##### PROVIDED RECORDS #####

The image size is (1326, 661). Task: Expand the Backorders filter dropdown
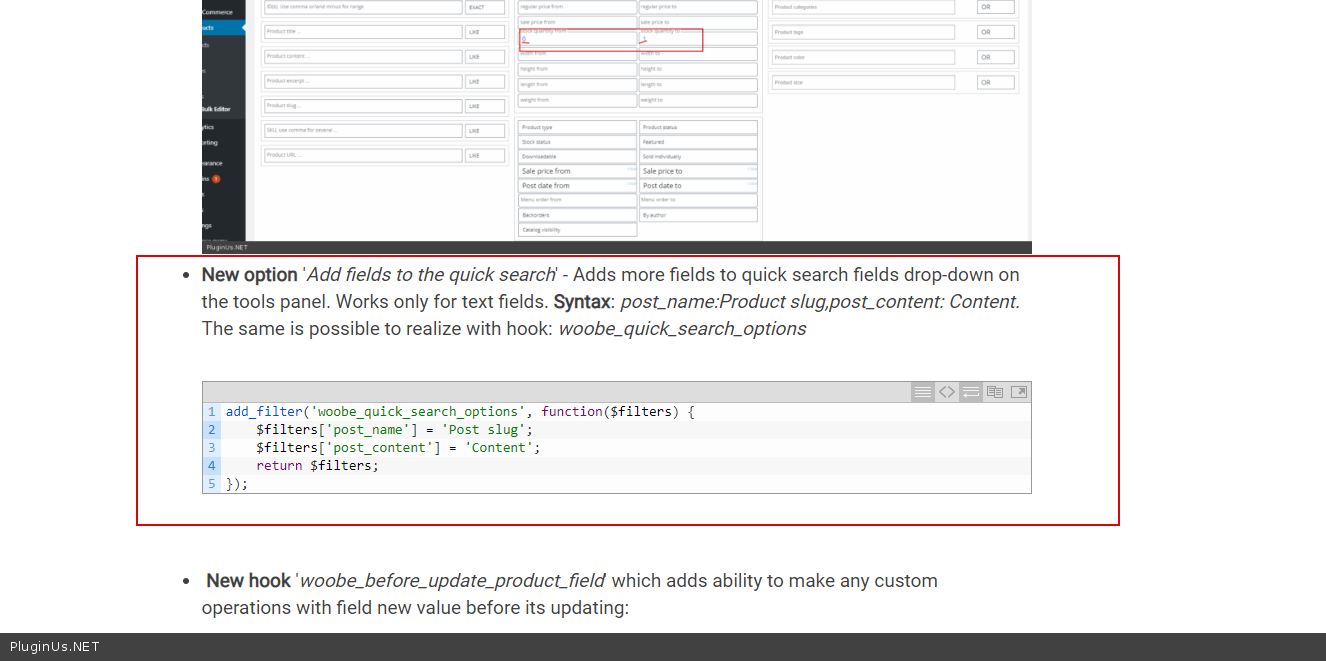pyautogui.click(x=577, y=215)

#####
##### PROVIDED RECORDS #####

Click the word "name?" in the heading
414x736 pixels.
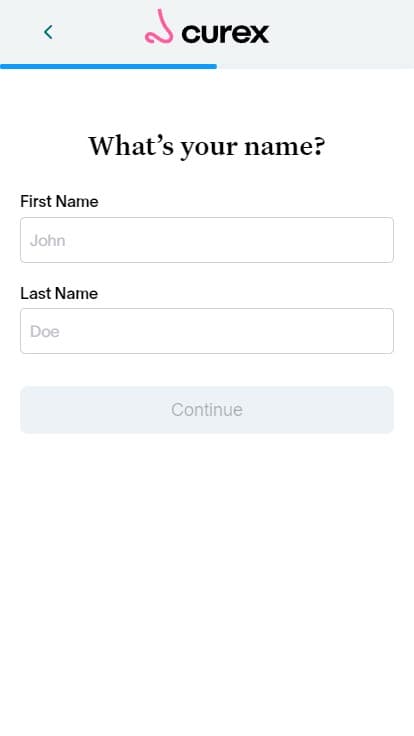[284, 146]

#####

_WHAT IS BEING ASKED_
Rewrite the stretch from the line containing "The image size" through the line containing "pyautogui.click(x=577, y=215)", putting "Returns" in place of "Backorders" and leaving everything else unchanged. Omit the pictures from your answer.

_PROBLEM SOLUTION_
The image size is (1326, 661). Task: Expand the Returns filter dropdown
pyautogui.click(x=577, y=215)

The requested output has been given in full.